Published on Jun 6, 2007
"We don't want to give anybody sleepless nights ... "
Halloween, 1992: I was 13 years old and staying over at a friend's
house. As devotees of all things supernatural, we were excited because BBC1 was showing a programme called Ghostwatch.
Its premise was to get a bunch of then-popular TV presenters (Michael Parkinson, Sarah Greene, Mike Smith and Craig Charles) and have them broadcast 'live' from a haunted house as they searched for spooks. The show began in an innocuous - if not downright vapid - manner but, over the course of ninety minutes, built to a climax that had my nerves jangling like the Polyphonic Spree's tambourine section.
There was my naive teenage self, sat on my friend's couch, pointing rabidly at a scene in which 'the ghost' appears behind a curtain, screaming, "LOOK! You CAN'T do that with a camera! You can't fake that!" while my friend's mum rolled her eyes and told me quite calmly that you could. The technicalities didn't matter. I, along with several thousand others, had been thoroughly spooked.
Predictably, the complaints came in droves. The British public were
outraged that upstanding pillars like Parkinson, whom they relied on to deliver the truth, were hoaxing them. People were claiming that the show had caused symptoms of mania, had traumatised their children or had even made their household objects move and explode!
All of this hysterical malarkey was basically a shamed cover-up for the fact that half the nation had been scared to death by just a clever script and some sharp direction.
At the Fortean Times unConvention in 2003, I was fortunate enough to attend a talk from its director Lesley Manning and writer Stephen Volk. After the talk, attendees were treated to a full Ghostwatch screening.

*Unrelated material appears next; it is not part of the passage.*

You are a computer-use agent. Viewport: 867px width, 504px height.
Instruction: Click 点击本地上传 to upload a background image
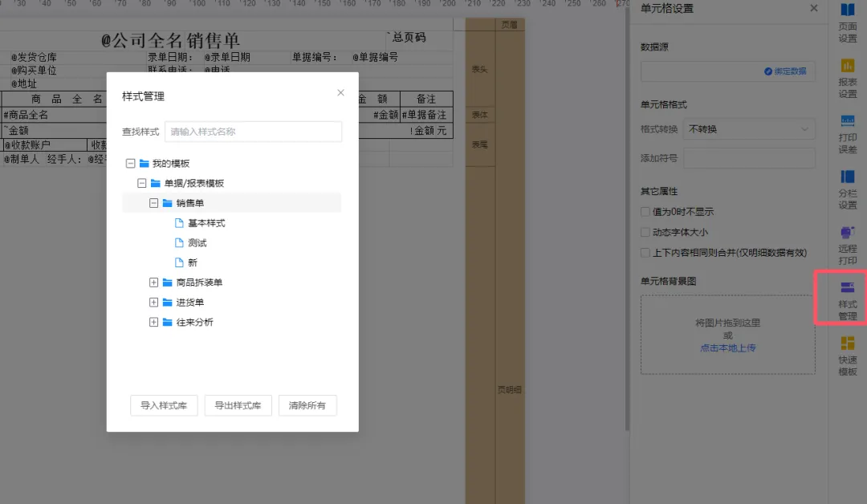pyautogui.click(x=727, y=348)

For many of us, it was the first time we'd seen it since the original showing (the BBC were banned from ever repeating it) and, with the knowledge that it was all a fake, there was much embarrassed laughter as we saw how cleverly we'd been duped.
But what makes Ghostwatch special - like War of the Worlds before it - is that it works on many levels beyond a wind-up. For one, it is
genuinely very funny. As a pastiche of live television, Volk's script
mercilessly sends up the patronising presenter (Parkinson), the
earnest on-the-spot reporter (Greene), the flustered phone-in
co-ordinator (Smith) and the zany sidekick (Charles). You get sucked in because the parody is so accurate.
Remarkably, once you're in, it's still a very scary place to be, even
when you know it's not real. I watched the BFI DVD of Ghostwatch
just last weekend with a fellow Den Of Geeker and both of us found we were unable to sleep soundly afterwards, the curtains having taken on a new, menacing quality ...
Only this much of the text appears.